I spent some time learning about the family sharing and child restrictions available on the iPhones. I've been pleased with it. She only has the bare minimum apps and a couple educational ones (no social media yet, restricted web access), and is not able to add any without authorization by a parent on the account. We plan on allowing her to earn entertainment/game apps with good grades, etc. She reads like crazy, so we don't restrict access to books borrowed for free through a library app.
She is actually without it this week, as a result of discipline (nothing terrible, but an excellent bargaining chip we didn't have before). Great responsibly comes with bigger consequences.
I am not sure how we will handle instances of loss or damage, which are sure to occur. May have to contribute monetarily, work it off, be without it for a while, etc.
As other have mentioned, it is a fact of life now. It is important that they adopt the technology that is pervasive in our society. They need to be comfortable with it and have a healthy relationship with it. It is a large part of socializing now, which, again, is important to allow in a healthy, responsible way. I would rather be an early, involved part of that to help steer it when it inevitably goes slightly off course.
Edit: To add, I believe that as parents, our best teaching tool will be the way our kids view us using our phones. When, for what and how often. And I suck at it. I am way too prone to pulling out my phone and flipping through a feed at any idle moment. I know I need to set a better example. But we do have strict times, such as dinner or in certain social settings, where we don't. We need more of those times, and it is always a rewarding feeling when we do an activity as a family where I realize I didn't bother or even think to glance at my phone for hours. It is good to seek out more of those experiences, and our kids notice it.
That said, I would consider giving a young teen or pre-teen a cell phone to start teaching them how to use it in a healthy way rather than deny them entirely. Very many adults have addictive phone habits and you can't keep your kids from making their own choices forever.
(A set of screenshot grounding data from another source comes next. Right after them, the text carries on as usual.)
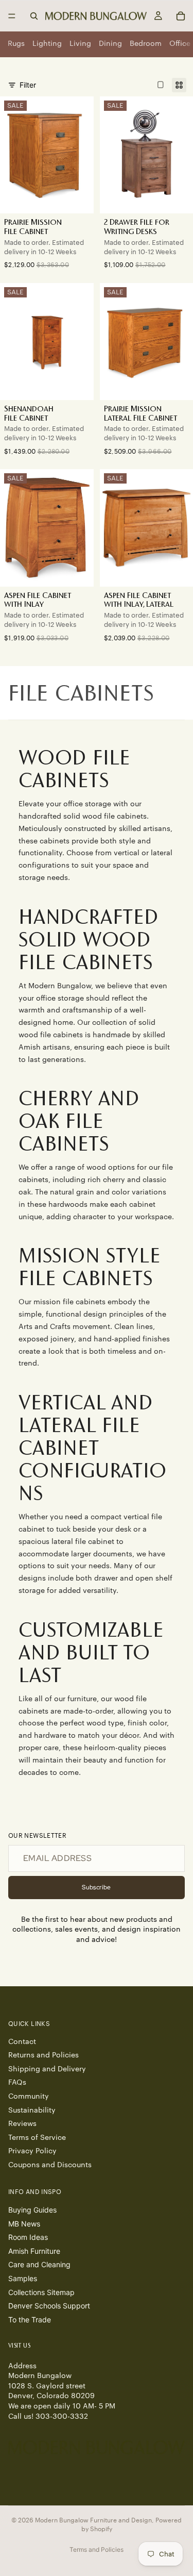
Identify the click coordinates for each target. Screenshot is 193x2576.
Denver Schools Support (49, 2306)
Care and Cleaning (39, 2265)
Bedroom (146, 43)
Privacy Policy (32, 2151)
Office (179, 43)
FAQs (17, 2083)
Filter (28, 84)
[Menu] (12, 16)
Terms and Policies (96, 2549)
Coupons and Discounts (50, 2165)
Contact (22, 2042)
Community (28, 2096)
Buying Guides (32, 2210)
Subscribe (96, 1887)
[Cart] (180, 16)
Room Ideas (28, 2237)
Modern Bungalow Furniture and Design (93, 2520)
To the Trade (29, 2319)
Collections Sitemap (41, 2292)
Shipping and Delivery (47, 2069)
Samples (22, 2278)
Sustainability (32, 2110)
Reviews (22, 2124)
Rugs (16, 43)
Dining (110, 43)
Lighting (47, 43)
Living (80, 43)
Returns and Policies (43, 2055)
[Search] (34, 16)
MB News (24, 2223)
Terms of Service (37, 2137)
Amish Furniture (34, 2251)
Next year he goes to high-school. I'm considering what he will and wont need in that scenario.
When it became a reliable way to express meaning and feeling with other people. One can quibble about exactly when it became ubiquitous and high-bandwidth enough for that purpose, but for many people it's clearly that way now. Pining for the days when kids hung out at bowling alleys or overpasses is just nostalgia congealing into snobbishness.
Like before it was TV, then Radio, then... books maybe?
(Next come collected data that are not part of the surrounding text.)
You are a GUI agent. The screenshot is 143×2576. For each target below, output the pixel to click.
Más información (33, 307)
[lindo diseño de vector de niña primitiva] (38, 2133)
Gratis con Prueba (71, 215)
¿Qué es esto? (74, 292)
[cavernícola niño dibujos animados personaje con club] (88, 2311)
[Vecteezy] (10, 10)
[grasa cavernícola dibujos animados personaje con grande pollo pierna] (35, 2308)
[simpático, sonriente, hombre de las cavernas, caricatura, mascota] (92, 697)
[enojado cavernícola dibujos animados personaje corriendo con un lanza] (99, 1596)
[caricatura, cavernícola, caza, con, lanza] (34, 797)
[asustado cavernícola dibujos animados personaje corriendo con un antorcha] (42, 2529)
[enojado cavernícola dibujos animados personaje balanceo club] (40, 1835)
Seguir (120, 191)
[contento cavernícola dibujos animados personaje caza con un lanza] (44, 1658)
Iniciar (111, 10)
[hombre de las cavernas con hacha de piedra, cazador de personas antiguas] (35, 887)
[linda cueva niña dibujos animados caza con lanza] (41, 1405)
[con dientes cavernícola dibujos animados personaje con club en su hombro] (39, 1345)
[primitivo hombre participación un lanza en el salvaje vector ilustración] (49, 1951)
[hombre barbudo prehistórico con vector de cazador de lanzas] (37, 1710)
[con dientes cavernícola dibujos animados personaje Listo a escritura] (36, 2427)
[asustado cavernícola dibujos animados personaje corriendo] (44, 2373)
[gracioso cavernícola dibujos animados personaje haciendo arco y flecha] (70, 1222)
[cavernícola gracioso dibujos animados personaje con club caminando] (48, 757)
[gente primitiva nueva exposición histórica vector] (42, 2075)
I guess the question is, is the internet worse or more addictive than these other distractions.
Because in most countries, a healthy, controlled exposure is what most teens experience, so that they learn how to handle alcohol responsibly.
In almost all of the USA, it's illegal to drink until you're 21.
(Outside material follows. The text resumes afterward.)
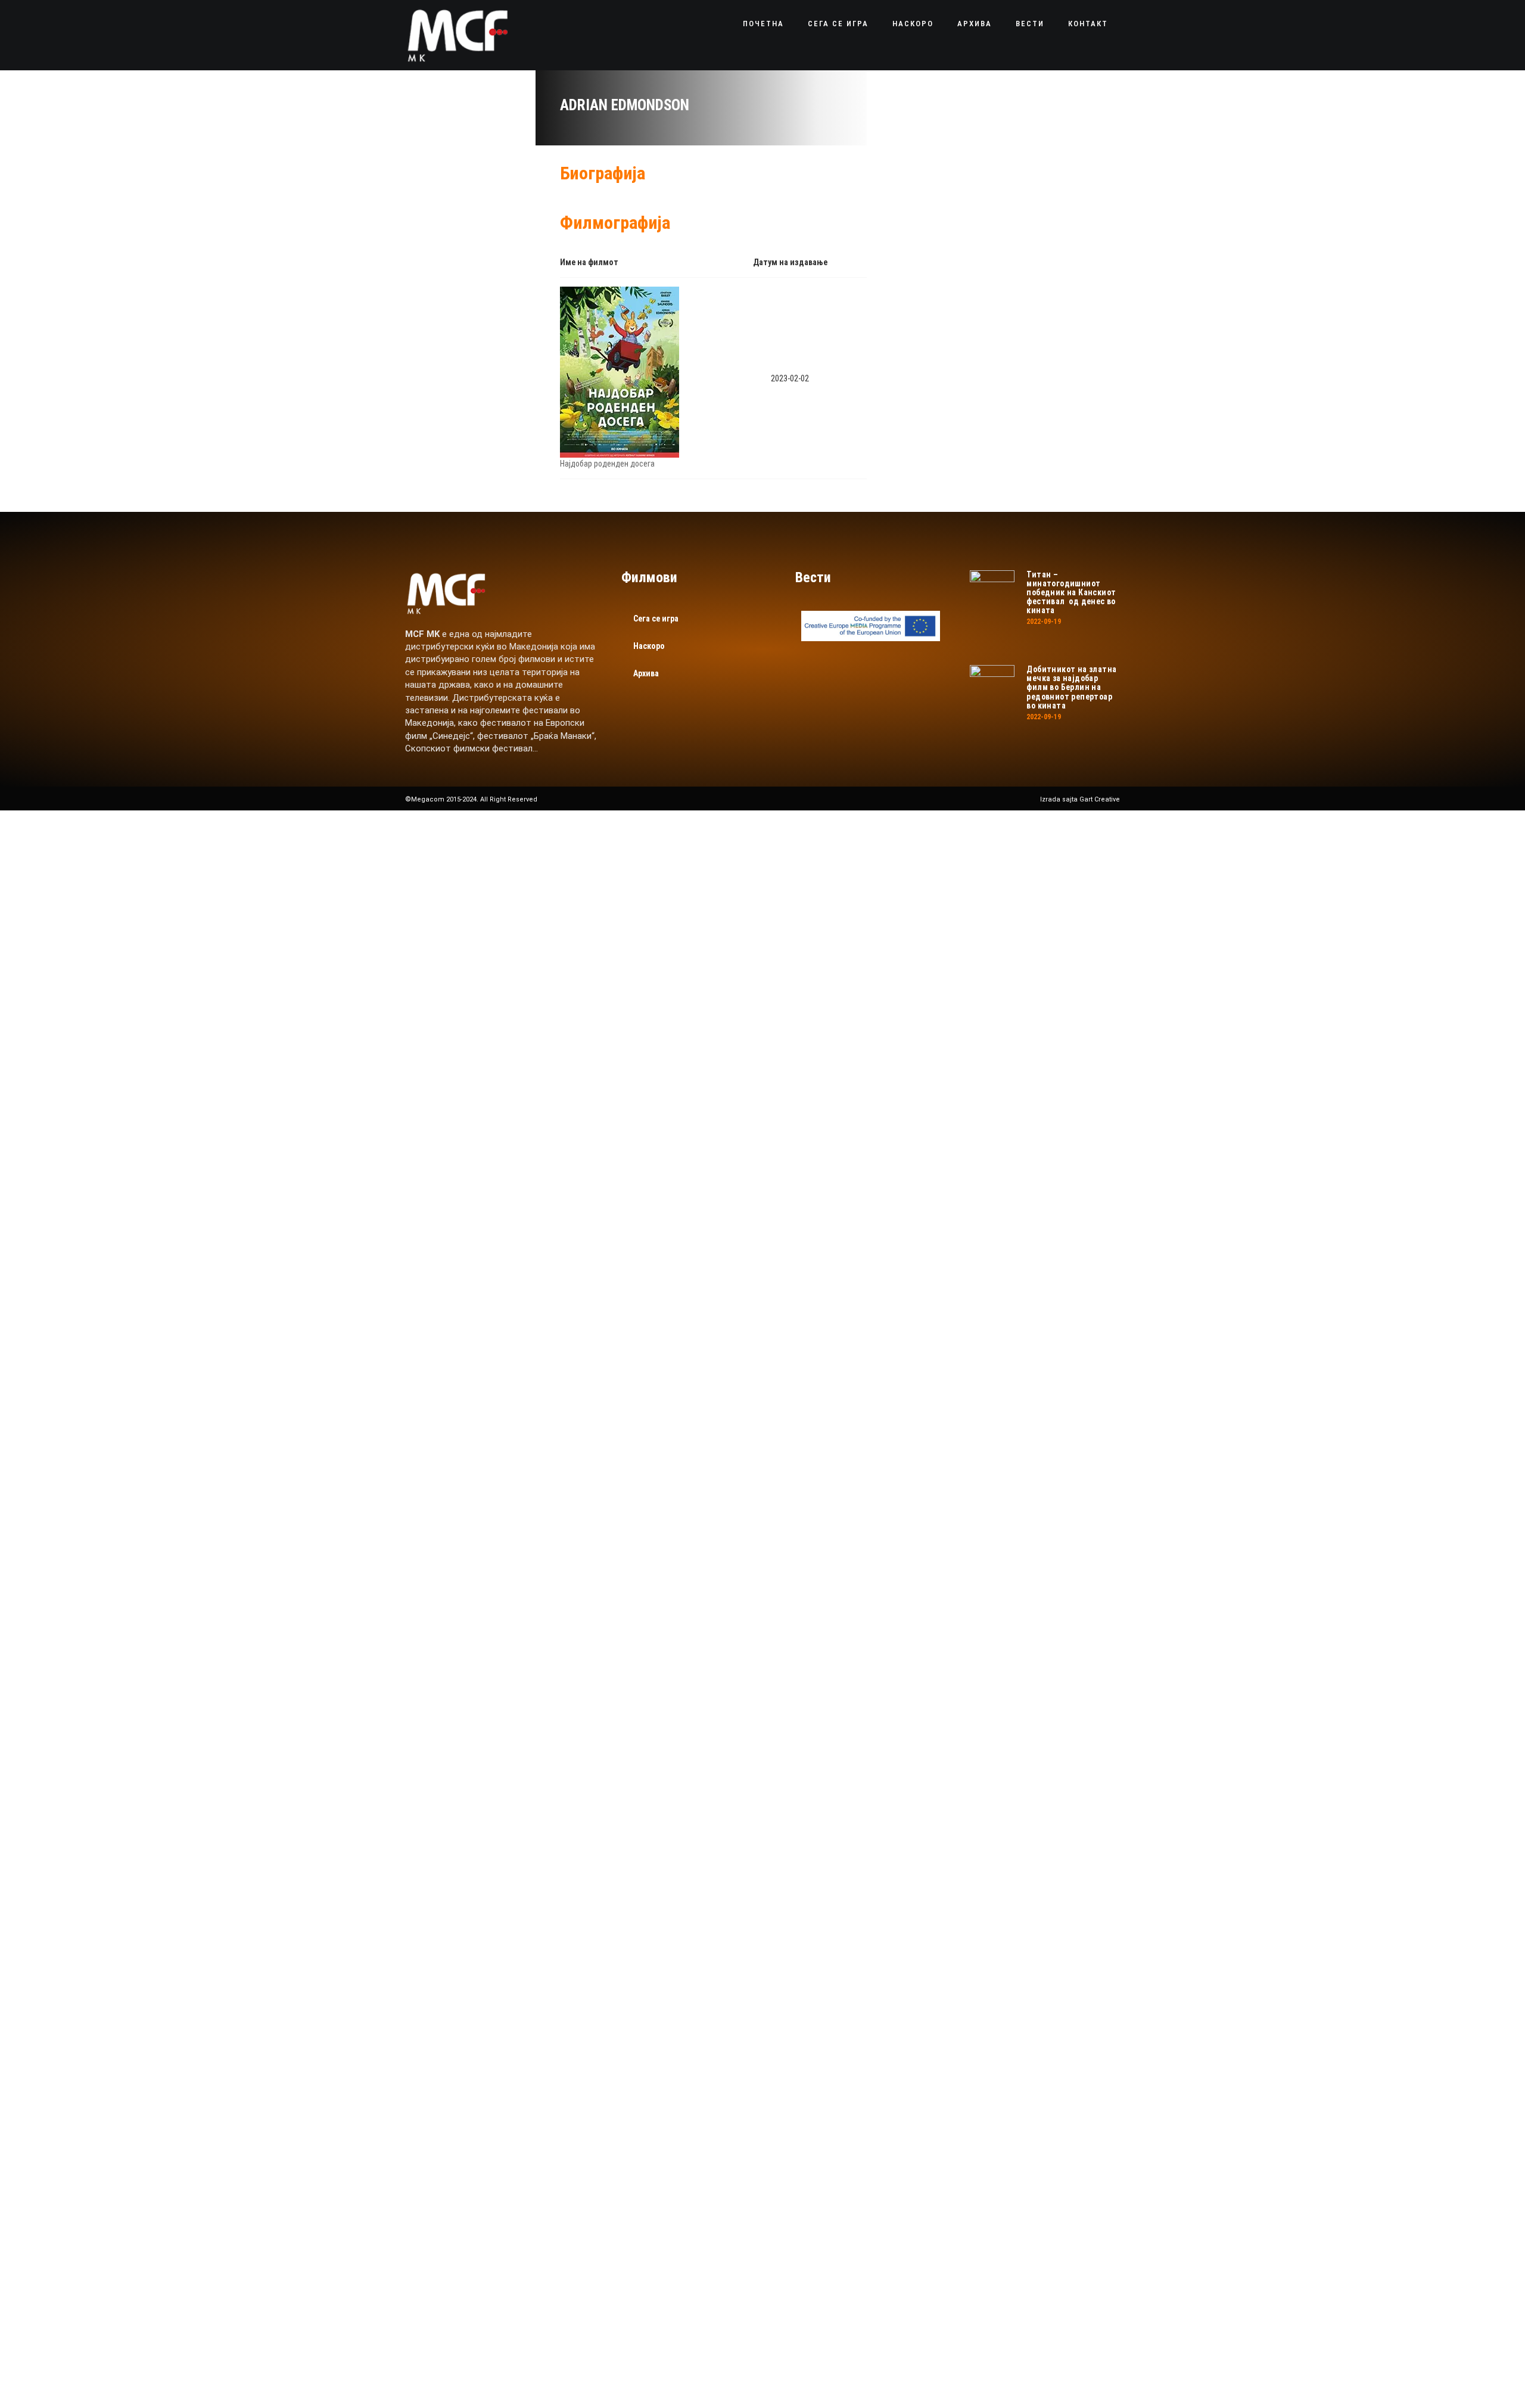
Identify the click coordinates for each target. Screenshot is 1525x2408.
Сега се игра (838, 23)
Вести (1030, 23)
Not teaching your children how to responsibly use a smartphone is the current problem.
Denying a child a smartphone, and then expecting them to magically be able to control such an addictive substance is arguably worse.
Be a better parent.
All I can see, reading this, is how similar that sounds to being grounded for the new normal teen. Its complete social isolation, and I hope the backlash the author receives from this article gets considered instead of some snarky 'your anger means I'm right' response.
> He would eat an entire bag of Nacho Cheese Doritos—the party-size bag—if left alone with the opportunity
This is hardly an example of an inability to make good decisions. This just shows the inability of these parents to let their kids learn on their own, and is creating the dependent teens they're trying to prevent.